# TAREFAS DO EXERCÍCIO:
(A) Liste todas as expressões que aparecem entre aspas no trecho sobre a CPCD.
(B) Reescreva de forma mais breve o parágrafo do trecho sobre a CPCD que começa com "De posse do que já foi denominado", mantendo seus fatos principais.
(C) Dê continuidade ao texto sobre a CPCD a partir da última frase apresentada.

# TRECHO DO DOCUMENTO:
____

A CPCD, portanto, além de ressignificar legalmente o conceito de deficiência, abre-se como uma oportunidade inédita de ação política a ser plenamente explorada pelo Estado e também pela sociedade civil, enfim configurada de forma mais diversa e mais descrita a sua própria semelhança.
De posse do que já foi denominado pela jornalista Patricia Almeida (2010) por “carta de alforria das pessoas com deficiência”, e da perspectiva presente de maior inclusão das pessoas com deficiência na vida social do país, os desafios que se apresentam à sociedade podem ser expressos de distintas maneiras. A mais convencional delas confere aos direitos o mero caráter de demandas, como se tratassem de soluções que, tomadas caso a caso, pudessem “reparar” a sociedade e permitir o ingresso puro e simples das pessoas com deficiência na vida social. Em que pese muitos destes “reparos”, “ajustes” ou mesmo “adaptações sociais”, mostrem-se efetivamente necessários, caso os direitos consagrados na CPCD vejam-se reduzidos a um conjunto de justificativas de intervenção que não rompam efetivamente com o caráter de ação assistencial através da qual as pessoas com deficiência podem ser “aceitas” na sociedade, sua compreensão permanecerá limitada pelo mesmo conjunto de idéias e praxis que caracterizou o período protetivo de seus direitos. Ora, tal perspectiva não somente corre o risco de exilar talvez a mais importante dos princípios expressos na CPCD, que é a capacidade do sujeito em providenciar e manter sua autonomia, como ainda fragmentar a percepção das experiências sociais e individuais das distintas formas de deficiência, como se obedecessem a critérios específicos de confirmação do direito à cidadania, direito essencial que se quer implementado com respeito às particularidades individuais das pessoas, quaisquer que sejam elas.

____

# INFORMAÇÕES REGISTRADAS:

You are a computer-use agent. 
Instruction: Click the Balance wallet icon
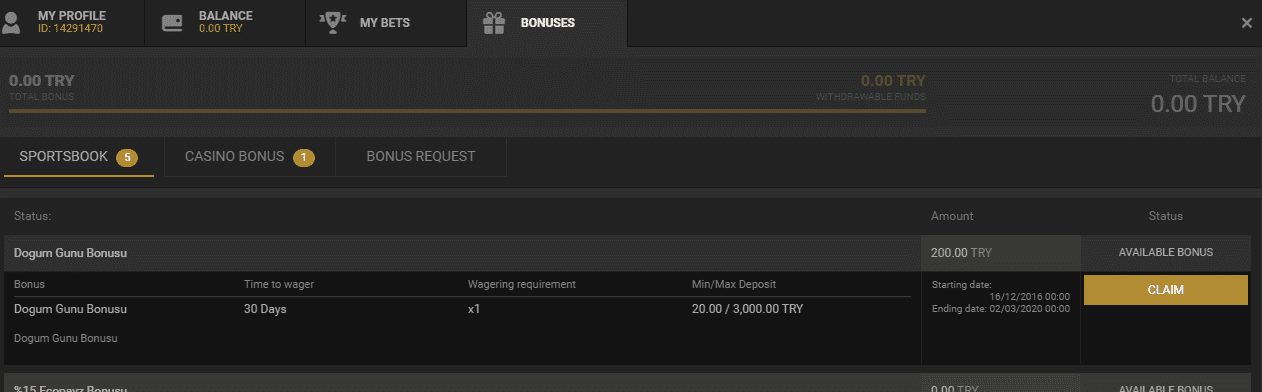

____

# RESULTADOS DAS TAREFAS:
(A)
- “carta de alforria das pessoas com deficiência”
- “reparar”
- “reparos”
- “ajustes”
- “adaptações sociais”
- “aceitas”

(B) A jornalista Patricia Almeida (2010) chamou o instrumento de “carta de alforria das pessoas com deficiência”. Com ele e com a perspectiva de maior inclusão dessas pessoas na vida social do país, os desafios da sociedade podem ser expressos de várias maneiras. A mais convencional trata os direitos como simples demandas, ou seja, soluções caso a caso que “reparariam” a sociedade para admitir as pessoas com deficiência. Muitos desses ajustes são de fato necessários. Porém, se os direitos da CPCD se reduzirem a justificativas de intervenção de caráter assistencial, sua compreensão continuará limitada às ideias e práticas do período protetivo. Essa visão corre o risco de deixar de lado talvez o princípio mais importante da CPCD, a capacidade do sujeito de providenciar e manter sua autonomia. Também pode fragmentar a percepção das diferentes formas de deficiência, como se cada uma seguisse critérios próprios para confirmar o direito à cidadania. Esse direito essencial deve ser implementado com respeito às particularidades de cada pessoa.

(C)
Avançar na implementação dos direitos das pessoas com deficiência tendo por base os princípios e finalidades da CPCD requer que se observem, portanto, dois critérios fundamentais: o indivíduo deve ser considerado como sujeito pleno de direitos e receber o apoio social necessário ao desenvolvimento e manutenção desse status; seus direitos devem ser respeitados e, verificadas condições precárias de sua efetivação, garantidos pelas instâncias jurídicas cabíveis e promovidos pelo Estado e pela sociedade civil. Além disso, sua dignidade não deve ser objeto de culpabilização, vulnerabilização, vitimização ou exploração indevida, mas tomada como um valor social a providenciar-se e compartilhar-se em e sob todos os aspectos. Amartya Sen (2008, p. 217), prêmio Nobel de Economia, explica como a promoção de condições de igualdade adquire efeito em comparação ao custo de combate às diferentes formas de exclusão:
“Políticas igualitaristas para desfazer desigualdades associadas à diversidade humana são muito menos problemáticas do ponto de vista dos incentivos do que políticas para desfazer desigualdades que surgem de diferenças em esforço e empenho, das quais tem tratado boa parte da literatura sobre incentivos.”
A efetivação dos direitos declarados na CPCD depende, além de garantias legais expressas nas normas infraconstitucionais, do mútuo esforço que Estado e sociedade civil devem empreender também na promoção de uma narrativa social que minimize os efeitos culturais negativos acumulados em muito tempo de anomia e discriminação, adquirindo sentido pela confirmação do alcance universal dos direitos humanos e de um espaço público apto a desenvolver melhores condições e acesso à cidadania para todas as pessoas.
  1. Comunicação, acesso à informação e o direito a uma nova narrativa
A concepção de um esforço para a promoção de elementos culturais voltados a sedimentação dos direitos humanos das pessoas com deficiência e dos valores e princípios recém firmados pela CPCD tem uma história importante no Brasil recente. Seja através do esforço de formação dirigido aos meios de comunicação e aos seus profissionais ou por uma mais ostensiva presença das pessoas com deficiência nos próprios meios de comunicação e produções culturais, a assimilação de sua presença social tem sido paulatinamente libertada dos preconceitos vinculados ao senso comum e estereótipos.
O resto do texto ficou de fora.